* _PROBLEM STATEMENT_
Retype, word for word, each line between the lines holding "[button] (222, 38)" and "[Twitter] (34, 105)", inclusive, and leave the rest of the data alone.

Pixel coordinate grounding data
· · · · ·
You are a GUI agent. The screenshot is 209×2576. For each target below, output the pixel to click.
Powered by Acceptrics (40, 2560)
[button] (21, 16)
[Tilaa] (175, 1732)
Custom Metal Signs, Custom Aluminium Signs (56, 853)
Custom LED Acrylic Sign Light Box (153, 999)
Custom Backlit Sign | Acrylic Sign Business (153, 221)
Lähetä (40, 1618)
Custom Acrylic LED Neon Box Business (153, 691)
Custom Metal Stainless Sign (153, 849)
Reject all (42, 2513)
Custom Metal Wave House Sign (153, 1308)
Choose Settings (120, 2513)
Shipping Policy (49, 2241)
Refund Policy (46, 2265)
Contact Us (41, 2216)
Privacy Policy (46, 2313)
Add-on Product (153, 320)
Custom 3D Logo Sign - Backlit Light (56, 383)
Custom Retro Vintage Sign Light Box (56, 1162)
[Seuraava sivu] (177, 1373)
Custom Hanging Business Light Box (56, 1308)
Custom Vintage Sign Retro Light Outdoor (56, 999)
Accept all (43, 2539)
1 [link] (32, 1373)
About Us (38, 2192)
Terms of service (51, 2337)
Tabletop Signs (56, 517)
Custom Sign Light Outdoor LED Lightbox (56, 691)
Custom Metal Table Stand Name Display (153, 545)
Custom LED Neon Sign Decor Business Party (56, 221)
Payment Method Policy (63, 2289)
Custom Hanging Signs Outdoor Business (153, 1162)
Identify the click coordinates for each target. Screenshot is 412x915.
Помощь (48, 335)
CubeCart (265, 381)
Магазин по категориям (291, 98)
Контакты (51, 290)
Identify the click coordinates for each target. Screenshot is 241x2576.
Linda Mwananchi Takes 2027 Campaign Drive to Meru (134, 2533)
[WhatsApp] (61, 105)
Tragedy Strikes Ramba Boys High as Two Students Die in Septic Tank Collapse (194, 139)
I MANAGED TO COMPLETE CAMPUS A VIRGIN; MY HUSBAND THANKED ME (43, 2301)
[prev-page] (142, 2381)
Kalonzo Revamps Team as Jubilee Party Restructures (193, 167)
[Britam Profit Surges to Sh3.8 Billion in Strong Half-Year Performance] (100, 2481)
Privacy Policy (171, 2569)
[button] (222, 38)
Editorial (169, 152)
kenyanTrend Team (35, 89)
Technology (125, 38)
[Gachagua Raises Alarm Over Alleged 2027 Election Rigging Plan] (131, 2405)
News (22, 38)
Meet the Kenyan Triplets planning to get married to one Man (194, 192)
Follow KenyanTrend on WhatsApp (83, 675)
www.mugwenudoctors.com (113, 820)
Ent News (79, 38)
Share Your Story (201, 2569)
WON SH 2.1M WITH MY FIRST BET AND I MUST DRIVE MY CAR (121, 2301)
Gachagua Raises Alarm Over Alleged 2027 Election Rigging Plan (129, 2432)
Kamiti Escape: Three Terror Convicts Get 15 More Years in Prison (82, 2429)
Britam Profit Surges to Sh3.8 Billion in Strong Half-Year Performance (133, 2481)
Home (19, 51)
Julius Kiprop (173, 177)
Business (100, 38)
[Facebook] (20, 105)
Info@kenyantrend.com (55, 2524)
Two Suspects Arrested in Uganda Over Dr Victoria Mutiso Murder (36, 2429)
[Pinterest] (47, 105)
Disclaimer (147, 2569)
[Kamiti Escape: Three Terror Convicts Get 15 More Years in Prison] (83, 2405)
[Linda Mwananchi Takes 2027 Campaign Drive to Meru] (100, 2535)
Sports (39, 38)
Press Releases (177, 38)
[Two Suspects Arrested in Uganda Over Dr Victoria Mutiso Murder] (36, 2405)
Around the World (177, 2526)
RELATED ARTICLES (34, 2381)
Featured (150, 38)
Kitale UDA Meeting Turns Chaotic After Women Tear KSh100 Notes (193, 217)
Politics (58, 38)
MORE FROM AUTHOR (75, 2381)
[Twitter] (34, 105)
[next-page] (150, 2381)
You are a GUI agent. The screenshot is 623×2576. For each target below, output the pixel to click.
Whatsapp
· · · · ·
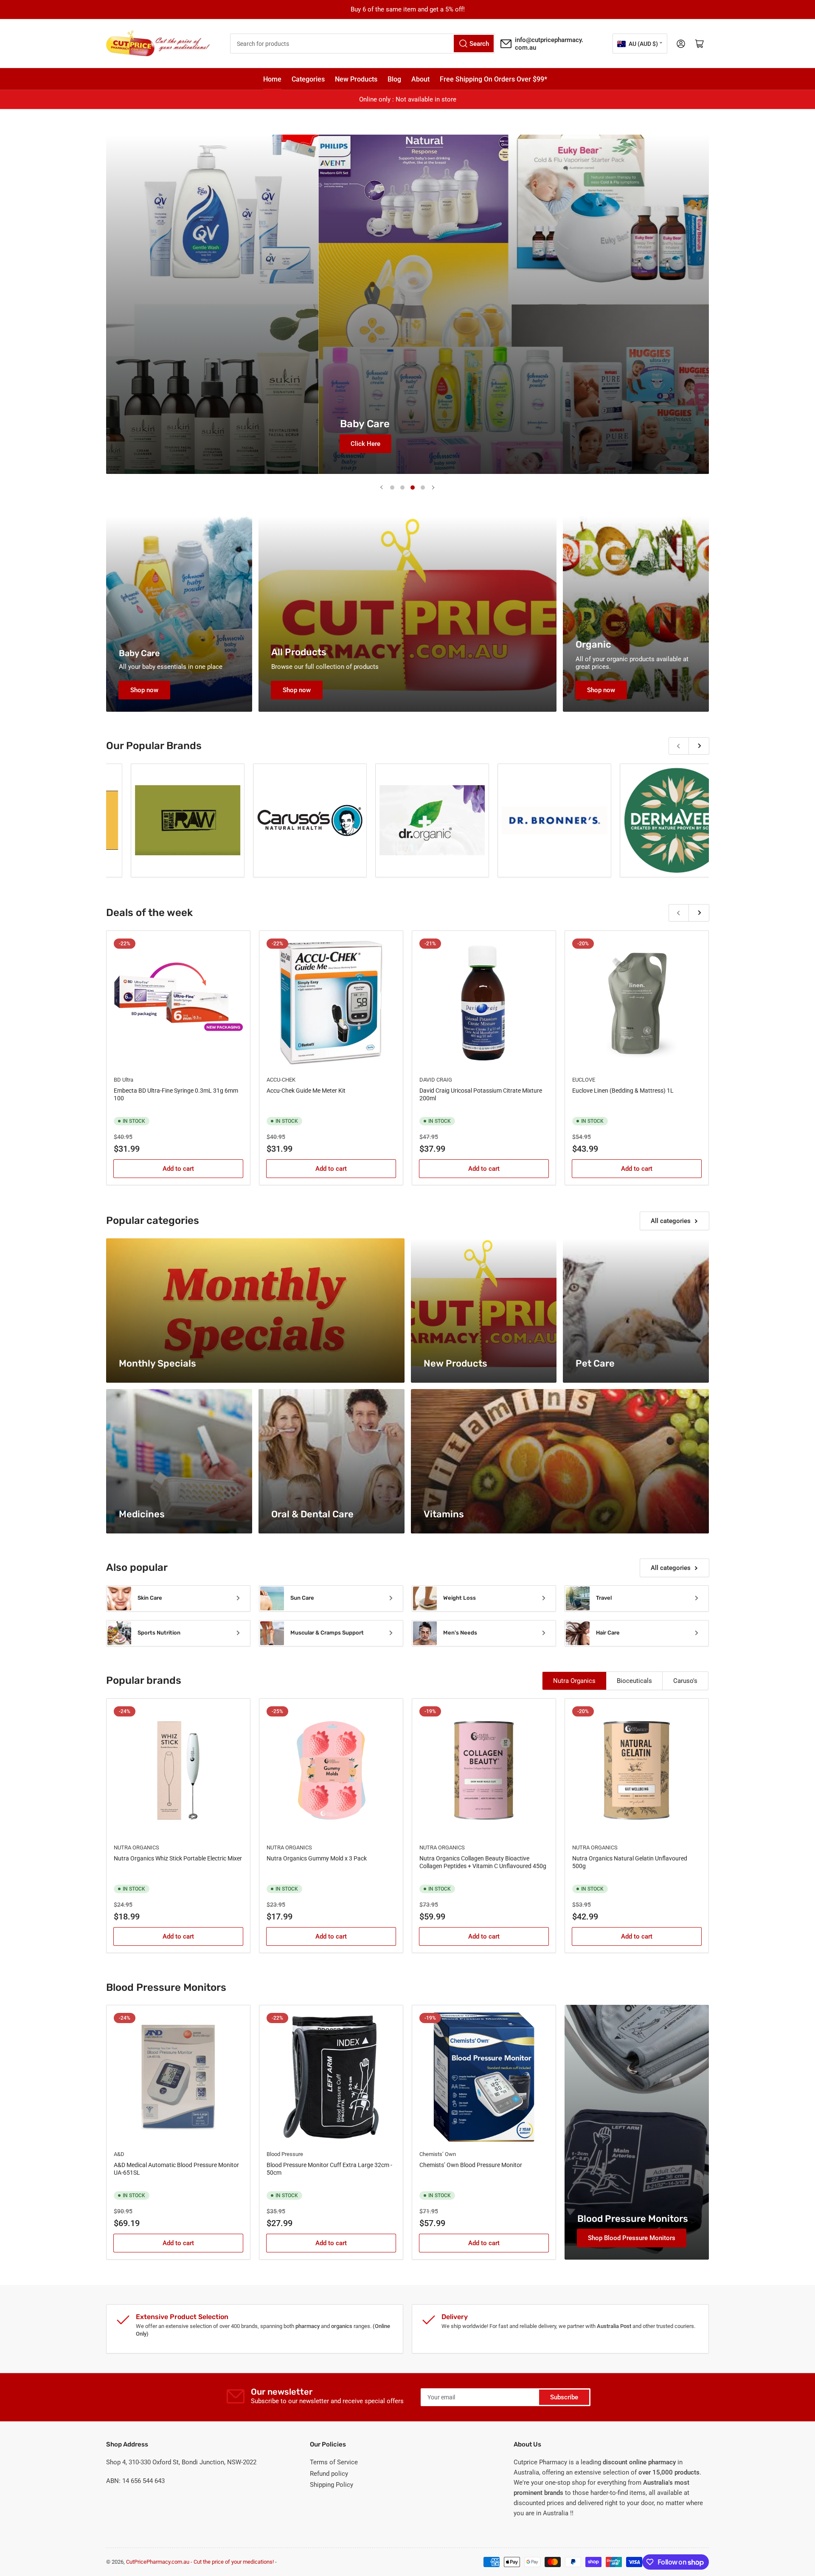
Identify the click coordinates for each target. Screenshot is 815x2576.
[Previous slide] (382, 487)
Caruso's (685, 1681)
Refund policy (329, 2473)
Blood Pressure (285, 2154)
· · · · ·
* _RESPONSE BOX_
[button] (222, 38)
Editorial (169, 152)
kenyanTrend Team (35, 89)
Technology (125, 38)
[Gachagua Raises Alarm Over Alleged 2027 Election Rigging Plan] (131, 2405)
News (22, 38)
Meet the Kenyan Triplets planning to get married to one Man (194, 192)
Follow KenyanTrend on WhatsApp (83, 675)
www.mugwenudoctors.com (113, 820)
Ent News (79, 38)
Share Your Story (201, 2569)
WON SH 2.1M WITH MY FIRST BET AND I MUST DRIVE MY CAR (121, 2301)
Gachagua Raises Alarm Over Alleged 2027 Election Rigging Plan (129, 2432)
Kamiti Escape: Three Terror Convicts Get 15 More Years in Prison (82, 2429)
Britam Profit Surges to Sh3.8 Billion in Strong Half-Year Performance (133, 2481)
Home (19, 51)
Julius Kiprop (173, 177)
Business (100, 38)
[Facebook] (20, 105)
Info@kenyantrend.com (55, 2524)
Two Suspects Arrested in Uganda Over Dr Victoria Mutiso Murder (36, 2429)
[Pinterest] (47, 105)
Disclaimer (147, 2569)
[Kamiti Escape: Three Terror Convicts Get 15 More Years in Prison] (83, 2405)
[Linda Mwananchi Takes 2027 Campaign Drive to Meru] (100, 2535)
Sports (39, 38)
Press Releases (177, 38)
[Two Suspects Arrested in Uganda Over Dr Victoria Mutiso Murder] (36, 2405)
Around the World (177, 2526)
RELATED ARTICLES (34, 2381)
Featured (150, 38)
Kitale UDA Meeting Turns Chaotic After Women Tear KSh100 Notes (193, 217)
Politics (58, 38)
MORE FROM AUTHOR (75, 2381)
[Twitter] (34, 105)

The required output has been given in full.